Crucially, being online also provides vital flexibility for busy households. Having access to public services like Universal Credit, or private services like online banking, typically saves an average of 30 minutes per transaction. Not only is this better for citizens, but reducing the number of face-to-face / telephone calls being fielded helps councils focus much-needed resources elsewhere.

The elderly can benefit as well

Today, there are nearly 12m people aged 65 or over in the UK – a number that is set to increase significantly in the next decade. By 2030, more than a fifth of the population will be elderly. With so many people living longer, immense pressure is being put on social care institutions and the NHS. Age UK estimates that 40% of over-65s live with at least one long-term condition.

This often means elderly relatives are forced to relocate to a retirement home, despite most wanting to ‘age in place’ and stay in the homes they’ve created. Forced relocations are sometimes necessary to provide people with proper care but they can be hugely disruptive and upsetting for many. By enabling faster, ultra-reliable eldercare technology, full fibre connectivity can help address these problems and make ageing in place a real possibility for millions.

Smart (social) housing

Outside of this, one of the biggest benefits of full fibre is the way in which it can allow tenants to reduce energy bills by installing smart meters and other connected devices.

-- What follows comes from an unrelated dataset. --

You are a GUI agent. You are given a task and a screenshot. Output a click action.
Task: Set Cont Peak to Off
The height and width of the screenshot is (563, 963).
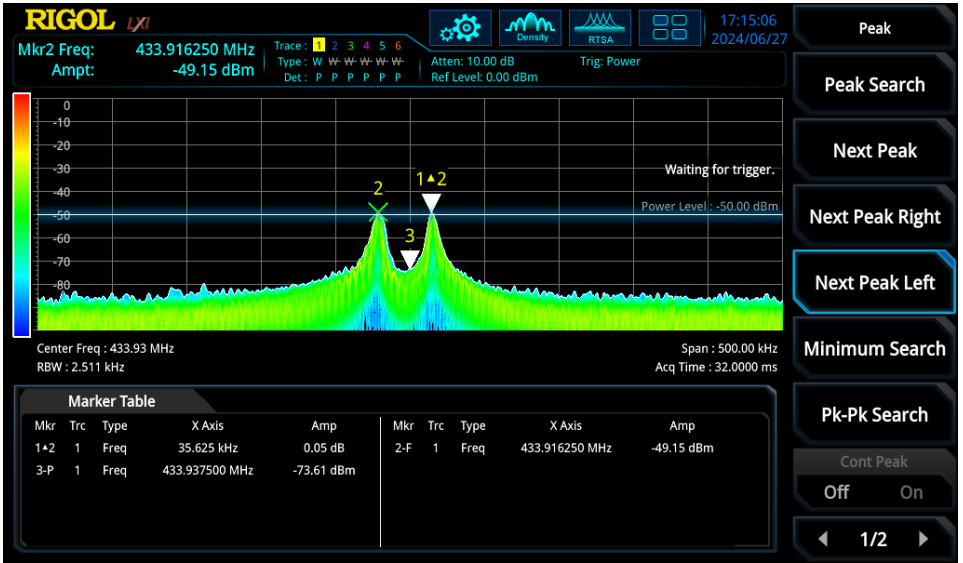pyautogui.click(x=836, y=492)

Smart meters not only help people reduce their environmental impact, they can also help save up to £200 on energy bills, roughly 20% of the national average. And, although the 2020 deadline for smart meter rollout is likely to be pushed back, residents will find that the better deals are increasingly only available to those with smart meters installed.

The superior reliability of full fibre means devices will always be connected and, therefore, customers won’t find themselves being chased by energy companies for meter readings.

Taking the digital journey together

Tackling digital inclusion is one of the biggest challenges for 21st Century Britain. As the internet becomes ever more integral to our daily lives, it’s no longer about whether someone can browse YouTube easily, it’s an economic and healthcare necessity. Full fibre can fix the problem, platforming everything from individual residents saving time with online banking and accessing employment to helping social landlords spotting structural problems.


If we are serious about tackling social exclusion, then we must start by ensuring that everyone has good connectivity. This is an issue where we must pull together: Central and Local Government; infrastructure providers; housing providers and training providers.

The past few months have accelerated the rate of change and there is no going back. Demand for connectivity will grow exponentially and now is the time to tackle the problem head-on to ensure that the UK has a digital infrastructure that is truly world-beating and fit for the 21st Century.

About Leigh Hunt

Leigh spent over 15 years working as an e-business adviser, and became increasingly frustrated at the lack of connectivity for rural businesses.

  As a founder member of the CSW Broadband project, she spent 8 years working with BDUK to bring superfast broadband to the rural parts of Warwickshire and Solihull.

 In 2018 Leigh was invited to join CityFibre as their City Manager for Coventry and has now also taken on Solihull as well as her role as Team Leader for the East and West Midlands.

 Leigh believes passionately that full fibre connectivity will make a real change to the ways in which we all work, learn, interact with each other and our surroundings and will bring lasting environmental benefits as we have less need to travel.